[Given entries — start]
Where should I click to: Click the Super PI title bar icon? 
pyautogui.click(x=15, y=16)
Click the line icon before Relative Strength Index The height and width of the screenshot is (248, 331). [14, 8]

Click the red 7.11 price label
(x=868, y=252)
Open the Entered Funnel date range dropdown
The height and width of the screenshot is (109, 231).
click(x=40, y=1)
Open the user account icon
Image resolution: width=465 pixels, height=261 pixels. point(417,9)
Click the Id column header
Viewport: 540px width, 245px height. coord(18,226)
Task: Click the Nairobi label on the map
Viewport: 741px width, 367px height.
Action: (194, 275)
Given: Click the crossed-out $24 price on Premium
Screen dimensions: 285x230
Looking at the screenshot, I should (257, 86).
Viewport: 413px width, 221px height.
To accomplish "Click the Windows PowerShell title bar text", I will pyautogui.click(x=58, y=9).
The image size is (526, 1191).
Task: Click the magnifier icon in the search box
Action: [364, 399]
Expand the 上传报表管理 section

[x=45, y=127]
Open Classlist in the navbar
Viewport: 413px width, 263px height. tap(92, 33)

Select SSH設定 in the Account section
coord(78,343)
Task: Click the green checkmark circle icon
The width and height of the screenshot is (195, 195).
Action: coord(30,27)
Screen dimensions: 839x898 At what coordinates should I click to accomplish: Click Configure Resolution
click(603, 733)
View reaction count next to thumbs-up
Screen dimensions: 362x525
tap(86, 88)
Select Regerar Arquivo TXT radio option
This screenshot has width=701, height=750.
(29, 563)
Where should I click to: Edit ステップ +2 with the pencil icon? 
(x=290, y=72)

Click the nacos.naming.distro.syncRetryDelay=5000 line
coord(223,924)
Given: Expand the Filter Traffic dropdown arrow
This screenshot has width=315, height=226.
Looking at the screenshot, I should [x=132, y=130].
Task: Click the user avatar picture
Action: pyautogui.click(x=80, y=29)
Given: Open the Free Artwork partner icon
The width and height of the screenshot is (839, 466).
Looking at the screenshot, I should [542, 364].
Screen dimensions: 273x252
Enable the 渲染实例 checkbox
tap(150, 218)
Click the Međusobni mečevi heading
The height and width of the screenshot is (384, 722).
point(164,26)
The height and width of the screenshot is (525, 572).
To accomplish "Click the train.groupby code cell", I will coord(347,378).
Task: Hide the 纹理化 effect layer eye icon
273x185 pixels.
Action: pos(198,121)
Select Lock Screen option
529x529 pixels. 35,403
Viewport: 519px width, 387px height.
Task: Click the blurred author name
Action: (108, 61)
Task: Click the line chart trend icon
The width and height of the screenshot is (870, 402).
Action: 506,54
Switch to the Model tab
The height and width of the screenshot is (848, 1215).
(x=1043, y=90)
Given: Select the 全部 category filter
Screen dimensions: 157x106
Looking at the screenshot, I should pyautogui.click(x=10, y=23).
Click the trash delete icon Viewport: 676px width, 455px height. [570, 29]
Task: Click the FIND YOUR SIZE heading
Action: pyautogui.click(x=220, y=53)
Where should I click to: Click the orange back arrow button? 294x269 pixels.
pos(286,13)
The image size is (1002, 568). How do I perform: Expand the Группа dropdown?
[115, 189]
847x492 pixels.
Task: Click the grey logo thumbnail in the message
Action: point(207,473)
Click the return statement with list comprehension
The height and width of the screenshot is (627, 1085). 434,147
[Given entries — finish]
Work order: The first line of the entries above and every line after it, up to and including the line with "View reaction count next to thumbs-up", should be set down exactly.

Expected answer:
Where should I click to: Click the Super PI title bar icon? 
pyautogui.click(x=15, y=16)
Click the line icon before Relative Strength Index The height and width of the screenshot is (248, 331). [14, 8]

Click the red 7.11 price label
(x=868, y=252)
Open the Entered Funnel date range dropdown
The height and width of the screenshot is (109, 231).
click(x=40, y=1)
Open the user account icon
Image resolution: width=465 pixels, height=261 pixels. point(417,9)
Click the Id column header
Viewport: 540px width, 245px height. coord(18,226)
Task: Click the Nairobi label on the map
Viewport: 741px width, 367px height.
Action: (194, 275)
Given: Click the crossed-out $24 price on Premium
Screen dimensions: 285x230
Looking at the screenshot, I should (257, 86).
Viewport: 413px width, 221px height.
To accomplish "Click the Windows PowerShell title bar text", I will pyautogui.click(x=58, y=9).
The image size is (526, 1191).
Task: Click the magnifier icon in the search box
Action: [364, 399]
Expand the 上传报表管理 section

[x=45, y=127]
Open Classlist in the navbar
Viewport: 413px width, 263px height. tap(92, 33)

Select SSH設定 in the Account section
coord(78,343)
Task: Click the green checkmark circle icon
The width and height of the screenshot is (195, 195).
Action: coord(30,27)
Screen dimensions: 839x898 At what coordinates should I click to accomplish: Click Configure Resolution
click(603, 733)
View reaction count next to thumbs-up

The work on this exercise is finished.